This project aims to predict whether a flight will arrive late to its destination. The dataset used contains information on thousands of flights, including details such as departure delays, arrival delays, airlines, airports, and more. The analysis involves exploring the dataset, preprocessing the data, engineering relevant features, and training several machine learning models to predict flight delays.
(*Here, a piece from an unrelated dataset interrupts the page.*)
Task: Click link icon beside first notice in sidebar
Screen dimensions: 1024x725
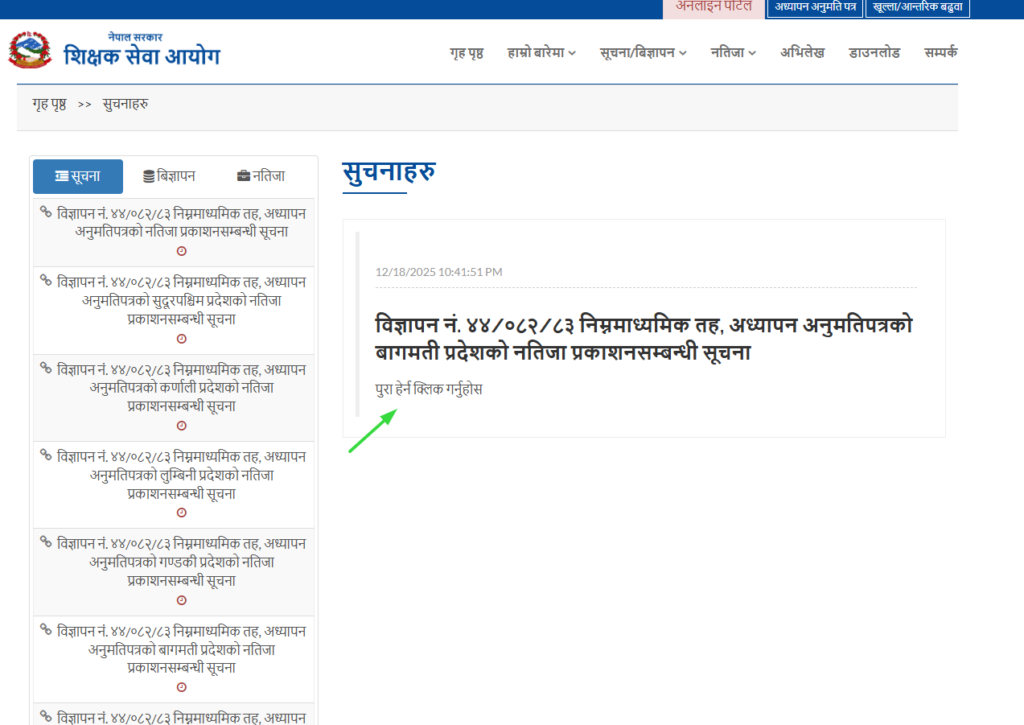Action: coord(45,212)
Due to computational constraints and ATL's status as one of the world's busiest airports, this study exclusively trains models on data from Hartsfield-Jackson Atlanta International Airport. This focused approach ensures efficient use of resources while capturing diverse flight scenarios, enhancing the accuracy of our predictive models for flight delays and arrivals.
Exploring the Dataset:
The notebook provides detailed steps to explore and understand the dataset. Preprocessing the Data:
Data Cleaning: Handle missing values, remove duplicates, and correct data types. Feature Selection: Identify and select relevant features for the analysis. Encoding: Convert categorical features to numerical values using techniques like one-hot encoding. Feature Engineering:
New features are created to improve model performance, such as time-based features, interaction terms, and statistical aggregations. Model Training and Evaluation:
Models Used: Multiple machine learning models are trained, including:
- Logistic Regression
- kNN
- Random Forest Evaluation Metrics: Models are evaluated using metrics like accuracy, precision, recall, F1-score, and ROC-AUC. Hyperparameter Tuning:
Hyperparameters are tuned using techniques like Grid Search and Random Search to find the optimal parameters for each model. Making Predictions:
Use the trained models to make predictions on new data.
Please note that running the entire notebook, including data preprocessing, feature engineering, model training, and evaluation, may take approximately 30 minutes. Ensure you have adequate computational resources and time before starting the execution.